Mamohuberta, dziękuję bardzo za odwiedzinki. No nornice to ciężki temat. Nie znalazłam na nie skutecznego sposobu. Zjadły nawet moje kremowe narcyzy, których (podobno) nie ruszają. Jedyne, co mogę zrobić to ich nie dokarmiać cebulkami. Stąd pomysł, żeby przenieść wszystkie, jakie mam na rabaty-wyspy. Na krety polecam siatkę, ale to spore przedsięwzięcie.
Tak Kasiu, mam 2 klony palmowe: na patyku odmianę "Garnet" i chorą odmianę "Antropurpureum". Tego ostatniego nie pokazywałam dotąd, bo był bardzo brzydki, wykończony chorobą, z pozwijanymi listkami.
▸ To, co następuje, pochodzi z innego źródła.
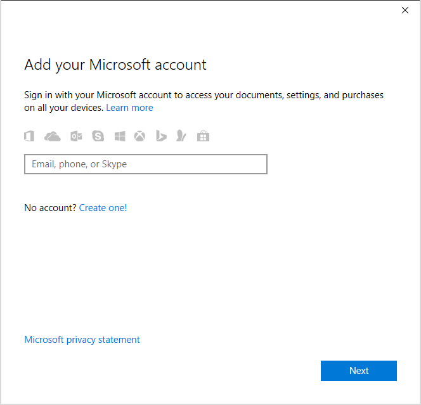421x405 pixels.
Task: Click the No account? text
Action: pos(50,207)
Byłam pewna, że padnie, ale pięknie rozwinął się po zimie, więc uznałam, że wart jest jednak pokazania póki żyje.
Moje rozplenice jeszcze śpią, za to miskanty już powschodziły. Jeśli chodzi o irysy, to faktycznie miniaturki.
Dominiko ja tez gratuluję córeczki! Sama mam taką 3,5 letnią więc całkiem dobrze jeszcze pamiętam jak to było kiedy się urodziła. Twoja od urodzenia będzie miała wokół siebie pięknie. To może artystką zostanie? Niech się chowa zdrowo.